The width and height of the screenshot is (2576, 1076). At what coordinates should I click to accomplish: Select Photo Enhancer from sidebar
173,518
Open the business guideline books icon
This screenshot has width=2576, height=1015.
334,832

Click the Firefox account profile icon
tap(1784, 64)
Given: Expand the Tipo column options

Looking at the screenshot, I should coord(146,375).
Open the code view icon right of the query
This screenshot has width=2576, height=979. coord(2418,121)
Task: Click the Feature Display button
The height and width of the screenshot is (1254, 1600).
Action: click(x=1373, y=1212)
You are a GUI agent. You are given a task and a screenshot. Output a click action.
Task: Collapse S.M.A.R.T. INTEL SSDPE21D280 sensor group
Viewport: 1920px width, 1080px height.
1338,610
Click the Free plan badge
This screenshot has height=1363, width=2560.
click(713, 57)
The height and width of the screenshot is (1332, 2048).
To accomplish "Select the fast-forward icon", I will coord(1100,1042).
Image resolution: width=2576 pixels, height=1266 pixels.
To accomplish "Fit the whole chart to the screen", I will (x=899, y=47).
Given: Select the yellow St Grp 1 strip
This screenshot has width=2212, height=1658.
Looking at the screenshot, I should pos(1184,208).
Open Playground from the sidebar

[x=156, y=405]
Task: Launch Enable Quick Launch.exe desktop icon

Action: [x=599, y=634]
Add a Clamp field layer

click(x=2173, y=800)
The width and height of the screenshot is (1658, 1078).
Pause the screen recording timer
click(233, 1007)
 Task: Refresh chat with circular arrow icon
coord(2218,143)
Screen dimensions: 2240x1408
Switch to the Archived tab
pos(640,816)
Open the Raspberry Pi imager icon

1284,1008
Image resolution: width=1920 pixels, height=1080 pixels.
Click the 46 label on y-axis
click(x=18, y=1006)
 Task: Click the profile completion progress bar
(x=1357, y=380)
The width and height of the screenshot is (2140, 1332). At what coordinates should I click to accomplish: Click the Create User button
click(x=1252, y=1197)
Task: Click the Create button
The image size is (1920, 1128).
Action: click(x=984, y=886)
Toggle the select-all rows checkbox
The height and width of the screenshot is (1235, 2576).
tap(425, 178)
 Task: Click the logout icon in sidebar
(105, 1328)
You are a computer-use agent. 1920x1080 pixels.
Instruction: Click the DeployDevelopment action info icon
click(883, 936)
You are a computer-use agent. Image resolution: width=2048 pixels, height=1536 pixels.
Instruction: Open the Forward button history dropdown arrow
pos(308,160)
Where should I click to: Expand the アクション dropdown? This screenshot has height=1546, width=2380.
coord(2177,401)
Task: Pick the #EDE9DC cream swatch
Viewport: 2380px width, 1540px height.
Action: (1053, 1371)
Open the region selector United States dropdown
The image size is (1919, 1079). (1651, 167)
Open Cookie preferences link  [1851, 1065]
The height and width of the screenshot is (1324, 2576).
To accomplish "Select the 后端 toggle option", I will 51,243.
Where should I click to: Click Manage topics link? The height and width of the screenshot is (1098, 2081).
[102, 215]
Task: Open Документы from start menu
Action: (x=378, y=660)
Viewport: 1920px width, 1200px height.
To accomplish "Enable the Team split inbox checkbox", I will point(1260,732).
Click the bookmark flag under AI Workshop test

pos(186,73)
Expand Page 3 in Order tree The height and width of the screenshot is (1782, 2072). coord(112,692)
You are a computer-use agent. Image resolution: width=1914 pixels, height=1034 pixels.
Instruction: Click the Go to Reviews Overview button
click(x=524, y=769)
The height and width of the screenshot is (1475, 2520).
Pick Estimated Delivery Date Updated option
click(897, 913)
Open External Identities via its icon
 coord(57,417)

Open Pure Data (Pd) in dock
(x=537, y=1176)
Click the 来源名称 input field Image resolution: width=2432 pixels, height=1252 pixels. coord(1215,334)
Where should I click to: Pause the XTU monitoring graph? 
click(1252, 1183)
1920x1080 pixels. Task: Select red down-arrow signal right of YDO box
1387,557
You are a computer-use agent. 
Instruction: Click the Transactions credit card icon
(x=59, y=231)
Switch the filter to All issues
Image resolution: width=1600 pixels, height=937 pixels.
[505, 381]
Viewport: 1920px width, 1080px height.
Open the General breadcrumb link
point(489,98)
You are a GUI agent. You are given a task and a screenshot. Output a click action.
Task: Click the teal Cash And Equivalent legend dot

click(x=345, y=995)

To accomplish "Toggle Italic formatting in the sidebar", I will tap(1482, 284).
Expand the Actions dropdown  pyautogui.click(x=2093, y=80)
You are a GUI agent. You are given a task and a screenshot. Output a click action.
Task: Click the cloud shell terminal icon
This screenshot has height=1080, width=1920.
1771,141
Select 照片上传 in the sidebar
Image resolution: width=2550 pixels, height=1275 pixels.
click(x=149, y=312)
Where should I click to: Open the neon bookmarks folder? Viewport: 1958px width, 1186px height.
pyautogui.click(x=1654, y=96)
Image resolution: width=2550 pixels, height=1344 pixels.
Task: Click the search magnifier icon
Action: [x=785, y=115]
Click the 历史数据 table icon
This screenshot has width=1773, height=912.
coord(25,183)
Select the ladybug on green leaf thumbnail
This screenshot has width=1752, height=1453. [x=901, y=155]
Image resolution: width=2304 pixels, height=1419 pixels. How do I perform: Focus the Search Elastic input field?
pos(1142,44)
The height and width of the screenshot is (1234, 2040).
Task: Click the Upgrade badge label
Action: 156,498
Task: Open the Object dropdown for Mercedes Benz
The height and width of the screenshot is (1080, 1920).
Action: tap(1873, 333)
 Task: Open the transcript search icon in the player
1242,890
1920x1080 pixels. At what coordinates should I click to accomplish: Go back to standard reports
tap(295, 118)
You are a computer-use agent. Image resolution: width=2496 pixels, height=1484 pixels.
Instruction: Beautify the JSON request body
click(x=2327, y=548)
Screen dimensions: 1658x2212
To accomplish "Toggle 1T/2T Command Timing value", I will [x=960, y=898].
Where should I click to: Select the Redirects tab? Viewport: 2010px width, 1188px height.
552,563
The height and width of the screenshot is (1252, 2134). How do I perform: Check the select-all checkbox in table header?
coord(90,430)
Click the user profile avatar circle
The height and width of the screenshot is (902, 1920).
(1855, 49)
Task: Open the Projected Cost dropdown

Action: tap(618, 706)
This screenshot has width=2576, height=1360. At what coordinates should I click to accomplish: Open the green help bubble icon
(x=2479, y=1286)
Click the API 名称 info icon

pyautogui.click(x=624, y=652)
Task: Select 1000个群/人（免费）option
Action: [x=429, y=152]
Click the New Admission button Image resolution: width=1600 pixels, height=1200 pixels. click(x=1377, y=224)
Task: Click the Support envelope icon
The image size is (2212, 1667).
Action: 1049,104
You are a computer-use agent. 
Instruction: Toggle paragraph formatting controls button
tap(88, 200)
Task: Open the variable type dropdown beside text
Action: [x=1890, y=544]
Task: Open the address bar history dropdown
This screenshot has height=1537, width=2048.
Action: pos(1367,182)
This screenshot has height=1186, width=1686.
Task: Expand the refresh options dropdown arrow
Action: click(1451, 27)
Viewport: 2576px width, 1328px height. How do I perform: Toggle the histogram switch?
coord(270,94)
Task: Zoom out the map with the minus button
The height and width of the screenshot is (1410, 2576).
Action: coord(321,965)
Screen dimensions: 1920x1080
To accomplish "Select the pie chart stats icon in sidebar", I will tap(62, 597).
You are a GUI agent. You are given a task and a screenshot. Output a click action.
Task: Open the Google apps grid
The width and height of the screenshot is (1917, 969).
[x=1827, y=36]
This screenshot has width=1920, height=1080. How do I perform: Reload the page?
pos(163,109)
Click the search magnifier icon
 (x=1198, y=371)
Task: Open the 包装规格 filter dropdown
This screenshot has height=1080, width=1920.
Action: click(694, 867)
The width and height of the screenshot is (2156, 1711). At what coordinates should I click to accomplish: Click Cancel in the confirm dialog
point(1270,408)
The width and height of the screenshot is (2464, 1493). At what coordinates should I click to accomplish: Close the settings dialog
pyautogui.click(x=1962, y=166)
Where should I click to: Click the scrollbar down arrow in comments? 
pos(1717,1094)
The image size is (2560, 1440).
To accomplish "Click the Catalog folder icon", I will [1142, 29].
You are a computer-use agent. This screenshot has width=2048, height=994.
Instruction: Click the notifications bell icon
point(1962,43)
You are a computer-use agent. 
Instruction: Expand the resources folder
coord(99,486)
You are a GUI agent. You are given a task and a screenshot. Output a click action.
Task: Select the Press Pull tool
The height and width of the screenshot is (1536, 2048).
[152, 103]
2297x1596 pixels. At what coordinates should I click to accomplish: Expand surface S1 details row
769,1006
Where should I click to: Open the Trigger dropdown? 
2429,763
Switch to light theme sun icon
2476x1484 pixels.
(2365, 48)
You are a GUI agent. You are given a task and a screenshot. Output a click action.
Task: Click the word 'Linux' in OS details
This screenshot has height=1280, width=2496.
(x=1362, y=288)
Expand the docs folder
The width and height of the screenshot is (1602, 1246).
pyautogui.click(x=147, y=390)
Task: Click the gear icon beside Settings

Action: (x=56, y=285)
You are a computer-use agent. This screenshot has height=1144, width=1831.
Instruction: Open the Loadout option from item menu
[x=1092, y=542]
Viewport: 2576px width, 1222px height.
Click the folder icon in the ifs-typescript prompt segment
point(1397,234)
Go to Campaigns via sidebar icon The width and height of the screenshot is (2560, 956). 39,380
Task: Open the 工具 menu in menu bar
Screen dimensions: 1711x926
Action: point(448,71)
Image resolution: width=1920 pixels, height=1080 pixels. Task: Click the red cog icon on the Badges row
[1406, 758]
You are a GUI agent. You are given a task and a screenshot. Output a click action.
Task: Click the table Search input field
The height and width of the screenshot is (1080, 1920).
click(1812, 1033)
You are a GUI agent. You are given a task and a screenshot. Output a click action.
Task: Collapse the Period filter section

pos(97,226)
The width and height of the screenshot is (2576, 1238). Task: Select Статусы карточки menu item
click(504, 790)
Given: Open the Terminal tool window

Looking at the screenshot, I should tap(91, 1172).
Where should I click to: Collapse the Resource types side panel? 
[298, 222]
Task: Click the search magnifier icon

········

# [Problem to solve]
Go line by line through the material and count the lines holding the word "chart". State only the total.

# [Finished exercise]
2